DHCP 服务器更新 Windows DNS 服务器的流程摘要。
配置托管 DHCP 服务器以更新需要在 Windows 服务器和 Address Manager 上进行配置的 Windows DNS 服务器:
Kerberos 身份验证和 TSIG 密钥将 GSS-TSIG 用于在 Windows DNS 服务器和 DHCP 服务器之间建立安全的 DDNS 更新。DHCP 服务器必须具有在 Windows Kerberos 数据库中定义的 Kerberos 服务主体(用户帐户)才能使用 GSS-TSIG。下图描述了使用 GSS-TSIG 保护 DDNS 更新的方式:
- DHCP 客户端请求 IP 地址。
- DHCP 服务器与 Kerberos 服务器协商安全上下文。在此协商流程中,Kerberos 执行以下步骤:
- 接收并验证客户端请求
- 授予票据授予票据 (TGT)
- 授予服务票据
- DHCP 服务器将使用 GSS-TSIG 签名的 DDNS 更新发送到 Microsoft Windows DNS 服务器。
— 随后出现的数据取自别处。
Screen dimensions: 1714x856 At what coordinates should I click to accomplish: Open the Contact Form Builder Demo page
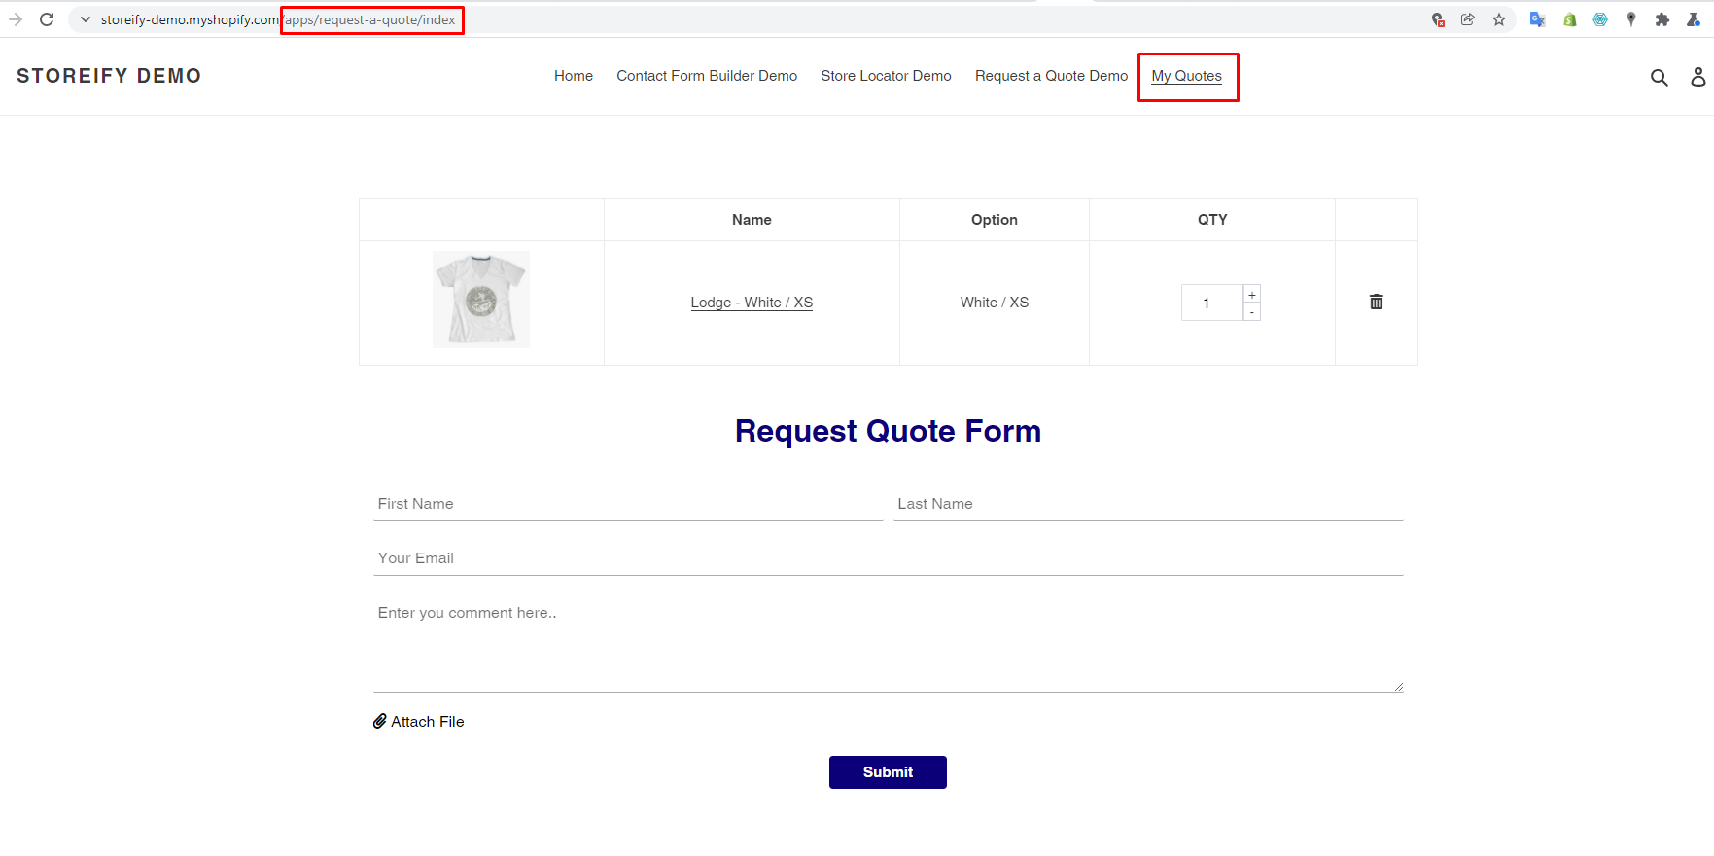tap(706, 76)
更新包含以下记录:
- 正向区域:
- A — 地址记录
- TXT — 文本记录
- 反向区域:
- PTR — 指针记录
- 正向区域:
- Windows DNS 服务器验证并完成 DDNS 更新。
- Windows DNS 服务器向 DHCP 服务器发送 GSS-TSIG 签名响应,确认更新。
- DHCP 服务器分配 IP 地址。